WHAT THE EXERCISE ASKS: Return exactly, with nothing added, the lines from the one that contains "The image size is (1280, 800)." through the end of the listing below, pictures excluded.

═════ EXERCISE DATA ═════

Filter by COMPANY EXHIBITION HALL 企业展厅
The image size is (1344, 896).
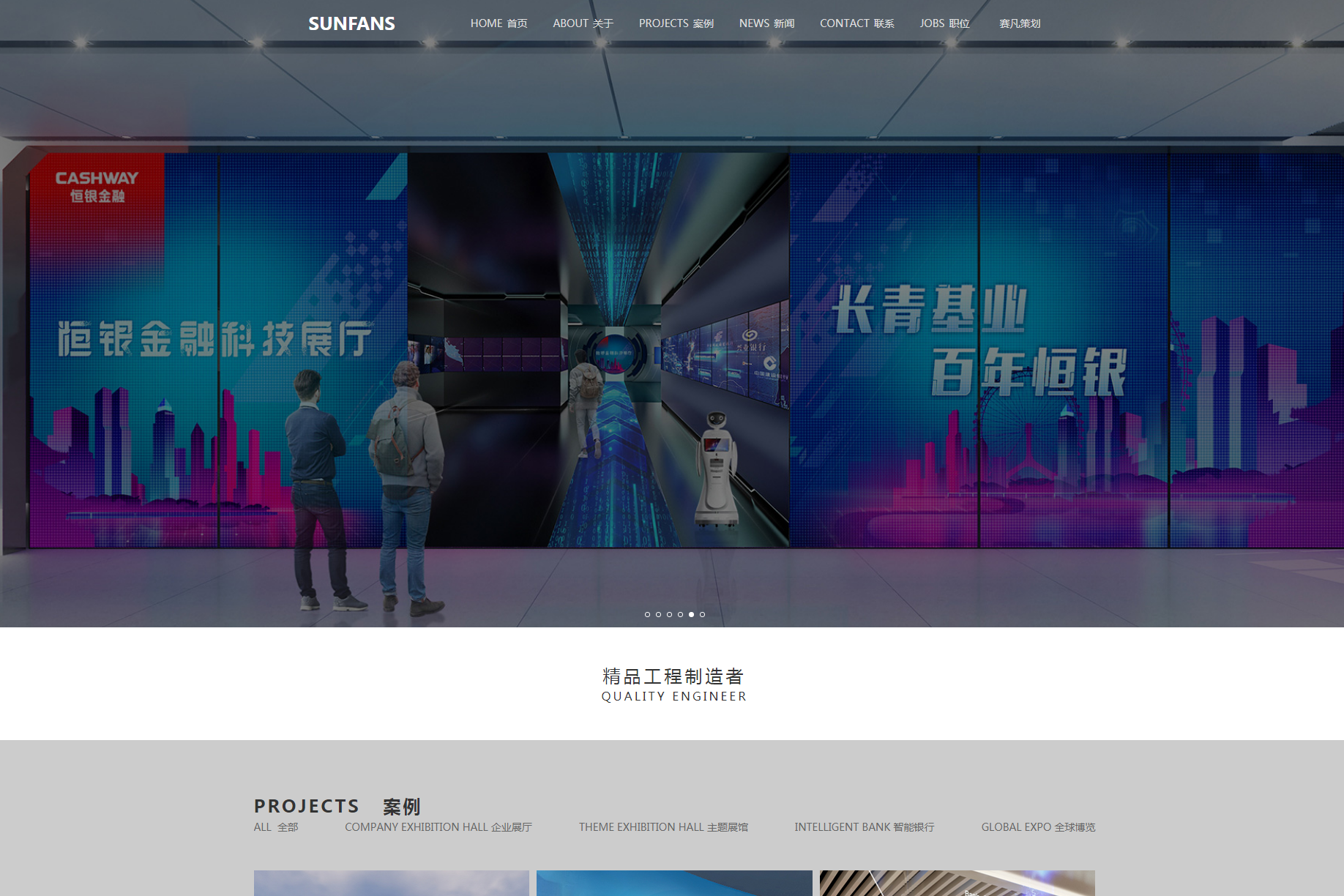pos(438,827)
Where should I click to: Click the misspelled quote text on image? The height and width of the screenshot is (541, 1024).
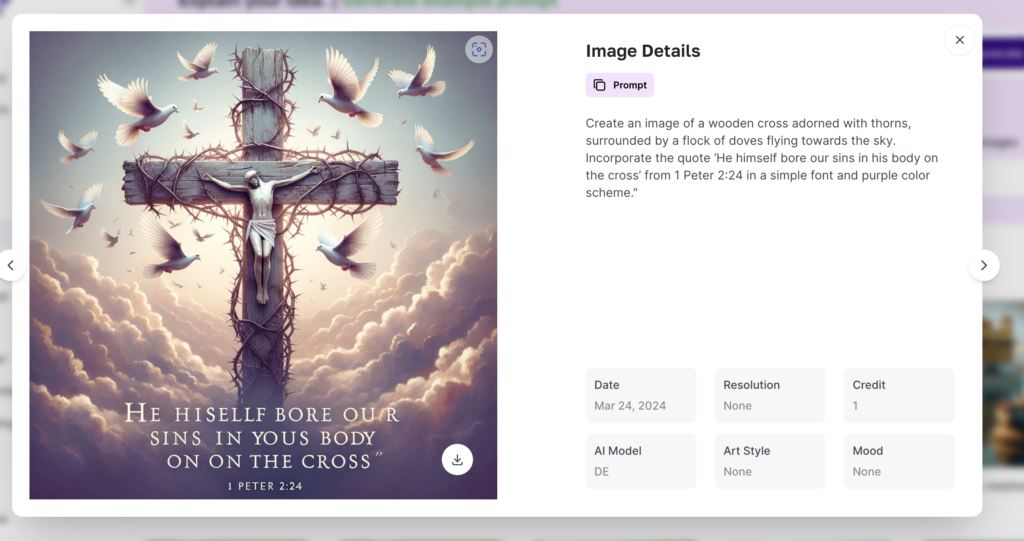coord(262,437)
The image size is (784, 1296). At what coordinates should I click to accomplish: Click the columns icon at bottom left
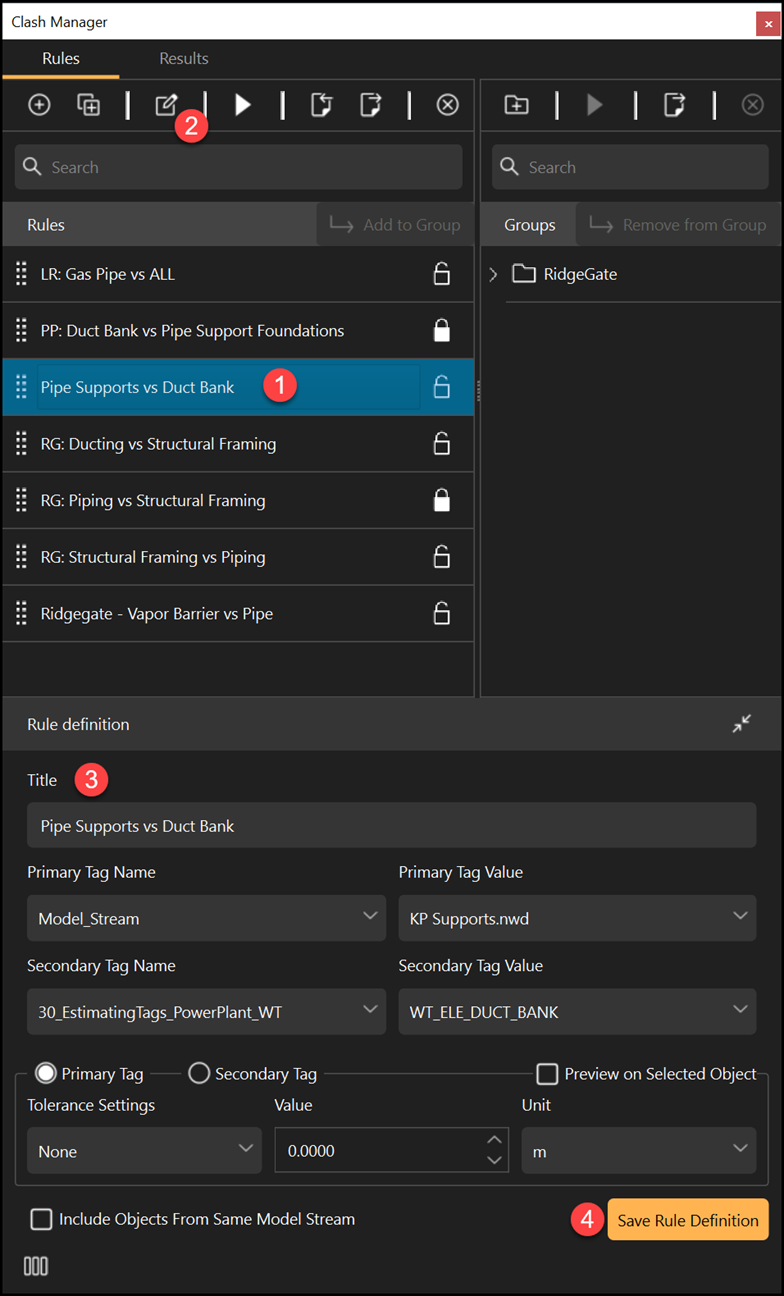(36, 1266)
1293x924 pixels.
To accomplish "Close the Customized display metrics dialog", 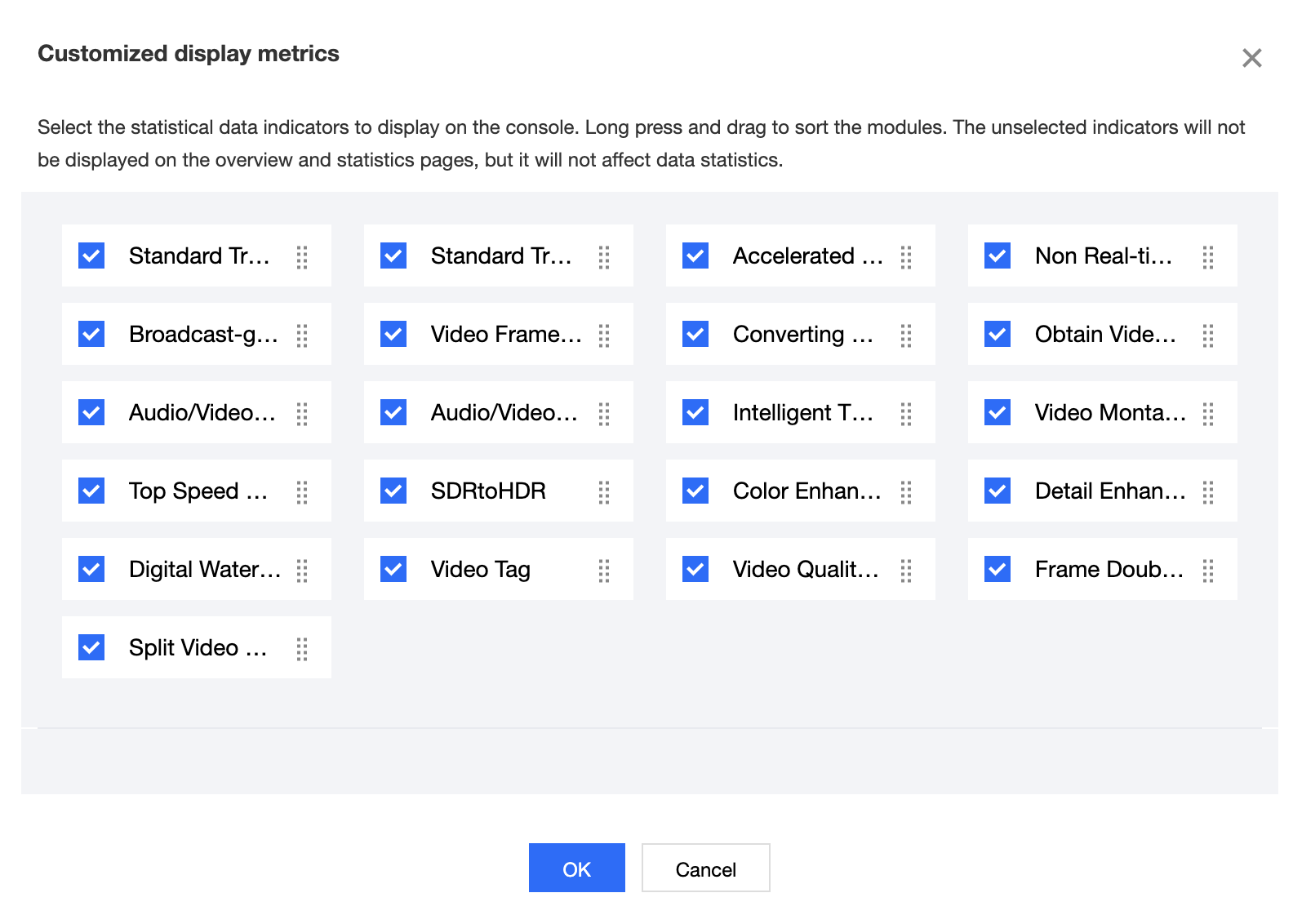I will pos(1251,58).
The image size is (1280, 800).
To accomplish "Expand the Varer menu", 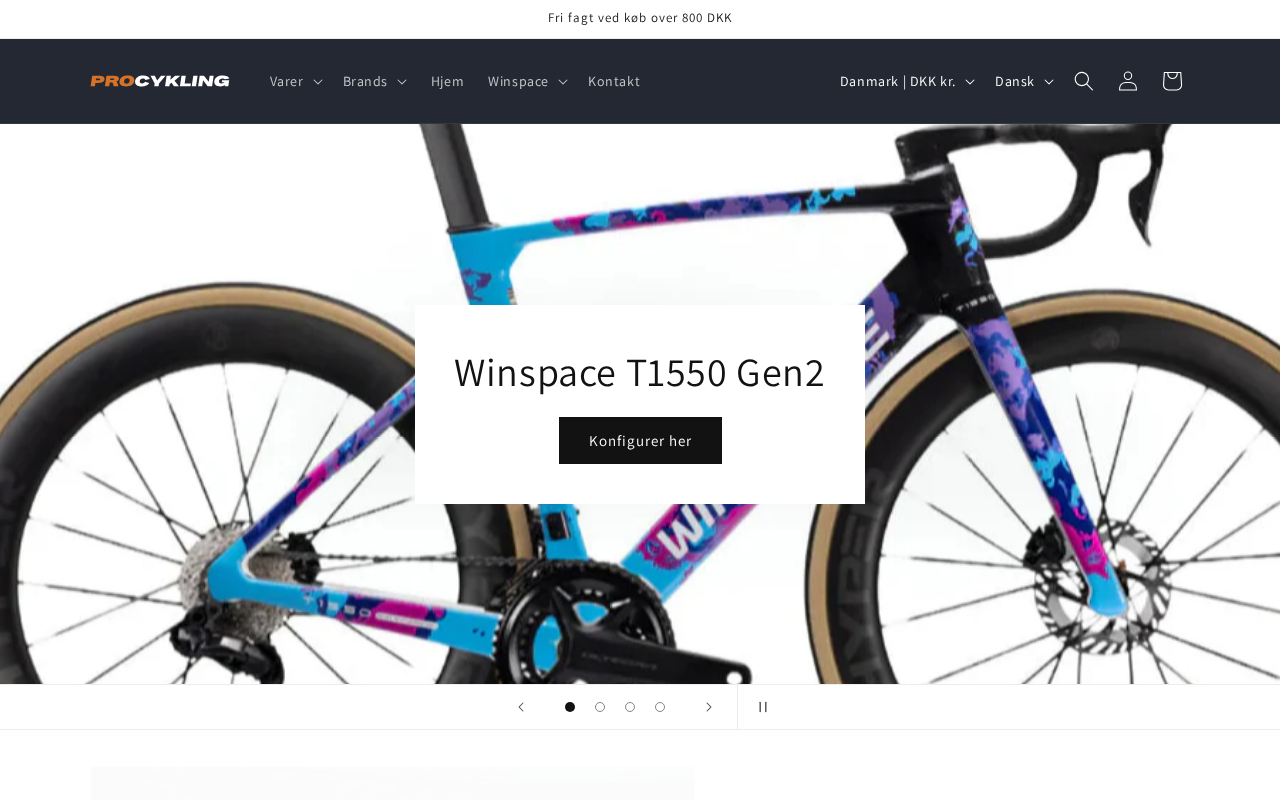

═════

REPLY:
The image size is (1280, 800).
To accomplish "Expand the Varer menu", 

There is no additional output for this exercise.